Faced with the uproar over the state visit to Paris by President Bashar al-Assad of Syria, the mayor of the capital, Mr Bertrand Delanoe, listed illustrious past travellers to Syria - Chateaubriand, Gerard de Nerval, Andre Malraux . . .
The mayor had just finished speaking yesterday when two city councillors sitting near the President's young wife, Asmaa, in the front row unfurled a yellow and black banner - the colours of the stars which the Nazis forced European Jews to wear during the second World War. "Assad - anti-semite" said the banner.
As the two men were hustled out by security guards, a third yelled: "Don't forget the blood of our ambassador; don't forget the Drakkar." Louis Delamare, France's ambassador to Lebanon, was assassinated in 1981. Islamic Jihad claimed responsibility for the killing of 58 French soldiers in the Drakkar building in 1983. Bashar al-Assad was 15 and 17 when those events took place.
Paris receives a half dozen state visits each year, and more than 100 official visits.
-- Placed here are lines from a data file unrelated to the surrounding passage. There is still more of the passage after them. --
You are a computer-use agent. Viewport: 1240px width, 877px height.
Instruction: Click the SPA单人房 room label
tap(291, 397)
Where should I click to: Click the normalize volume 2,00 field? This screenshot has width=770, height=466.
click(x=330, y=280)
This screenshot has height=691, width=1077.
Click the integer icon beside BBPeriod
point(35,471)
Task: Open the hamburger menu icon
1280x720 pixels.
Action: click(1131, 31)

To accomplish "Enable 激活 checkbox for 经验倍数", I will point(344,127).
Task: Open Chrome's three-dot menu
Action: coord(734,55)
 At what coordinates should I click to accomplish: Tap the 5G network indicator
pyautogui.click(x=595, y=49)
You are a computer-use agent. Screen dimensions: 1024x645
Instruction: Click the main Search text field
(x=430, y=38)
Some of France's guests - the leaders of Russia, China and not a few African dictators - have more blood on their hands than the 35-year-old President of Syria, a mild-mannered opthamologist who succeeded his father, Hafez al-Assad, one year ago. Indeed, the Israeli Prime Minister, Mr Ariel Sharon, who will visit Paris on July 5th and 6th, will go down in history as the man who sent Phalangist militiamen into the Sabra and Chatila refugee camps in 1982, where they slaughtered up to 2,000 Palestinians. Nor have Arabs forgotten that Mr Sharon dynamited the houses of Qibya village - with residents inside them - in 1953.
But Dr Bashar, as he is known to all Syrians, appears doomed to be blamed for the Nazi Holocaust, the sins of his late father and the Lebanese civil war, which ended in 1990. Some 7,000 people - including Catholic and Protestant representatives - joined Jewish and human rights groups in a demonstration against his visit on Monday night, symbolically held at the Place des Martyrs du Vel' d'Hiv, whence tens of thousands of Jews were deported to death camps in 1942.
In an opinion page published by Liberation, the Jewish writer Marek Halter said that Dr Bashar had "contracted the anti-Jewish virus" as a medical student in London and - incredibly - associated him with the fatwa against Salman Rushdie and Saudi extremist Osama Bin Laden. Another article, published by Le Monde and signed by 10 Jewish, antiracist, socialist and centre-right leaders, called Dr Bashar "an enemy of France" and held him responsible for the disappearance of 17,000 Lebanese during the civil war as well as the deaths of 75 French soldiers.
Two stupid, reprehensible remarks started this crusade against Dr Bashar. In May, during Pope John Paul II's visit to Damascus, the Syrian President accused Israel, without naming it, of "trying to kill all the principles of the holy religions, in the same way that they had betrayed Jesus and tried to kill the Prophet Muhammed". At an Arab summit in Amman a few weeks earlier, he had said that "the racism of the Israelis has surpassed Nazism".
Dr Bashar's statements were condemned by the French Cardinal Jean-Marie Lustiger, the French Foreign Ministry and the US State Department. Which is more than one can say about epithets used by Israeli leaders to describe Arabs. Only last year, the former Israeli Prime Minister, Mr Ehud Barak, called the Palestinian President, Mr Yasser Arafat, a "crocodile". The late Menahem Begin referred to Palestinians as "two-legged beasts". Rabbi Ovadia said they were "serpents", and the former Israeli chief of staff, Gen Rafael Eitan, called them "cockroaches in a glass jar".
President Jacques Chirac and the Prime Minister, Mr Lionel Jospin, ignored widespread criticism to receive Dr Bashar. Mr Chirac was the only EU head of state to attend Hafez al-Assad's funeral last year, and France wants to play a role in modernising Syria and reviving hope for peace in the Middle East.
But Dr Bashar's first year in power has been disappointing.
The eight-month "Damascus Spring", during which political discussions were allowed in private "fora", came to an abrupt end in February. Syria's new president has freed 600 political prisoners, but 750 more remain.